Consultants.
Seemed to have very little knowledge of computers, zero interest of what specs were required, a huge amount of arrogance around doing the groundwork required, and charged the company a lot of money to tell us to buy a popular off-the-shelf product at a pretty uncompetitive price. Definitely IT consultants.
We have exactly 1 (o-n-e, one) piece of in-house software.
Take a wild guess if they tested it on the new hardware.
Deadset no way they should’ve been paid.
Essentially charged 5 figures for about 2 hours’ work, and I’m fairly sure they got a commission on each of the ~50 devices we bought too.
And the higher tiers of management are on a cost-cutting bent…
Put as much RAM into it as you can (it’s a simple DIY job).
Rip out the old optical HDD, and put in a solid-state HDD (again a simple DIY job, once you’ve cloned the original HDD).
My 6-year old Macbook Pro was running like a bag of ■■■■ with the latest OS. Finally it dropped it guts when the dedicated GPU died (apparently a common issue for 2012 models). Ended up doing the following:
upped RAM from 2 x 2GB to 2 x 4GB (DIY, cost about $160)

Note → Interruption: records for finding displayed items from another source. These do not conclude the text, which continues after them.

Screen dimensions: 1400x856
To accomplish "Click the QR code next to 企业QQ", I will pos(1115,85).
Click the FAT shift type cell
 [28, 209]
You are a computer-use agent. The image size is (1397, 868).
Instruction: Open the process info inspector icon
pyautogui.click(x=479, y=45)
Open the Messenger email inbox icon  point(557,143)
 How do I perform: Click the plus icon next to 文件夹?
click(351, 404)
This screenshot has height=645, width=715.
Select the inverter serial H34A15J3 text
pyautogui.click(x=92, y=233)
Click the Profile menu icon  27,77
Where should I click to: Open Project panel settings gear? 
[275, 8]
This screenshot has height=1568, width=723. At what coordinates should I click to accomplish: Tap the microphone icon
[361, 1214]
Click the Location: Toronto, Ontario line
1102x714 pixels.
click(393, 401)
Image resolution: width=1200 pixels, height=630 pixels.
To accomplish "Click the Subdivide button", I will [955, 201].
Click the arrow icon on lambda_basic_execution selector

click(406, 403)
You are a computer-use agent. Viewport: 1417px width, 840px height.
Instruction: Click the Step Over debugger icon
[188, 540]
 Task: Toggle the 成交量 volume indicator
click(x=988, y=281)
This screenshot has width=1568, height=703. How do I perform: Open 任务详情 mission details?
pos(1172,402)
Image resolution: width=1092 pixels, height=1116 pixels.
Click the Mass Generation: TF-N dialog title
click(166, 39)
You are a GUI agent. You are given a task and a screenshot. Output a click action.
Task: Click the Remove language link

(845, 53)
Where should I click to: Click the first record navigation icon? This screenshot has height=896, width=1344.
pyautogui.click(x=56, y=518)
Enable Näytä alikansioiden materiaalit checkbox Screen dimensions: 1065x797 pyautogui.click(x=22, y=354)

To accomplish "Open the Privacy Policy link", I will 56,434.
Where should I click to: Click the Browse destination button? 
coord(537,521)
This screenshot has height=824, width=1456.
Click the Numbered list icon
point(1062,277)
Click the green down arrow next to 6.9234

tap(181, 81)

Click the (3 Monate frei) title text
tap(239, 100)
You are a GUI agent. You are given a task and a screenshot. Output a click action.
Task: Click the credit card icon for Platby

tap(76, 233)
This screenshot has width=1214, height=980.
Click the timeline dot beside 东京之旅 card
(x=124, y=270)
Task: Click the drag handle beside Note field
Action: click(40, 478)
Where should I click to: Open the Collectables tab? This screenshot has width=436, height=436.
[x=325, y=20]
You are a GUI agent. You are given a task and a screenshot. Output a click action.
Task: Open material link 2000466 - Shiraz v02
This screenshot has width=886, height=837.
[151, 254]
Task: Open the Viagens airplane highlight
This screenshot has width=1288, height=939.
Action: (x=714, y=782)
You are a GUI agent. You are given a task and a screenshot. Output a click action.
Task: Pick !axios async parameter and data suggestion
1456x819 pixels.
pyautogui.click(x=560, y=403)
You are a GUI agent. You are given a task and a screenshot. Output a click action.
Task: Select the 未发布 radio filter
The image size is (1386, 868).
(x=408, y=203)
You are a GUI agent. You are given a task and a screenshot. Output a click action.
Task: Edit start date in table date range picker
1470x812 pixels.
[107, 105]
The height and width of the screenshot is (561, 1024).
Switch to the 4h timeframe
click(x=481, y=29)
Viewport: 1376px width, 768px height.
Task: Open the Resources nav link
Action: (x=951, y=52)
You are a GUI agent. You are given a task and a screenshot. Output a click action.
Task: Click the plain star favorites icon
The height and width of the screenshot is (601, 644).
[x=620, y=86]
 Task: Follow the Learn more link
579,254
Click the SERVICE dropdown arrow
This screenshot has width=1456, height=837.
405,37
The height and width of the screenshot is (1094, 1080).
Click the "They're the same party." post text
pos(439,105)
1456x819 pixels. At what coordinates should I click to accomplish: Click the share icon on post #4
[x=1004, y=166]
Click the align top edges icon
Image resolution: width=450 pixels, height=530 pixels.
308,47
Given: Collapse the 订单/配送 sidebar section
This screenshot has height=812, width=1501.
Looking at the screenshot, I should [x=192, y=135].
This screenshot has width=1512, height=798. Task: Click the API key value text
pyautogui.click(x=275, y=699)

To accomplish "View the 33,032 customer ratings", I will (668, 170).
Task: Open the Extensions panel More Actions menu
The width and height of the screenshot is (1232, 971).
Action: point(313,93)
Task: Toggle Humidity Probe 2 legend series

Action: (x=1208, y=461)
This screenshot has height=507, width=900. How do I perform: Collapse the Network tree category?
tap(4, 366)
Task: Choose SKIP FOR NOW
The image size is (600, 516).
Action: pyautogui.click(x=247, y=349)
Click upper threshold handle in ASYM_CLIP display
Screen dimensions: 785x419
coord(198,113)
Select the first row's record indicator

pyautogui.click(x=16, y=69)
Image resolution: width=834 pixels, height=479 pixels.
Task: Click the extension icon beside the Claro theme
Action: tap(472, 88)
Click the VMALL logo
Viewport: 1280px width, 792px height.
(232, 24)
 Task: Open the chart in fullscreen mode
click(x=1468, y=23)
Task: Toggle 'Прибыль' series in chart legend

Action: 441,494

replaced 750 GB optical with 1 TB SSD (DIY, cost about $300 including the cloning cradle)
had it rejigged to boot from the integrated GPU (yes, the Macbook has two GPU’s in it for some reason… about $200 by a computer shop in Bentleigh)
It now has a slightly less hi-res screen (not a prob… don’t use it for hi-res purposes anyway) and runs like a dream. Faster (and runs significantly cooler) than when I bought it. A helluva lot cheaper than ponying-up the moolah for an equivalent new model too (~$3500).
Oh, and trust me I am no computer boffin. This was the first time I have ever gone into the guts of a computer. It really was a piece of cake. Well, the cloning part was a little fiddly, but that was because corrupted sections of the optical drive were causing the cloning software to stall. The physical removal/installation of RAM and drives was a doddle.
Quite right… like I said… no boffin here, here be no boffin…
Yes, for the above, wherever I said “optical drive” read as “old mechanical, spinning drive”
In his case maybe so (though he doesn’t need the gpu fix). In my case, I had a pantload of unfinished projects in a piece of software which Apple has now updated and (in their infinite fucker-ness) made:
a) the previous version unusable on the current os
b) it not completely backwards compatible with previous versions (importing v9 projects into v10 is a clusterfuck leading to all sorts of instability)
As such, it was easier for me keep the computer alive to complete those projects on that version of the software.
I will eventually update to a new computer and the newer software, but need to make it a clean break.
It looks real nice, always the right price, and runs on bugger all resources, but I’ve never really found it worth the hassle on a personal computer. (Had 2 or 3 installs at different points, ubuntu & mint I think)
In my experience it’s a pain to set up, then a bunch of little pains along the way. Every time you think “I can just do that with…” there’s another 3 steps. Nothing insurmountable, not even anything all that technical, just inconvenient. Again and again.
You, being a contrary bugger, will probably love it.
Deal with it professionally for a particular purpose-built PC for a particular (graphics heavy) application, and it’s beautiful. Fast, stable, nothing superfluous.
Same problem I have been encountering with my HP Laptop. After installing the printer driver when I saw that my canon printer offline windows 10 was appearing every time, I could not print anything.
This will show you what DNS servers you PC is currently using. BTW some ISPs now supply NBN routers preconfigured to get DNS automatically when establishing a connection.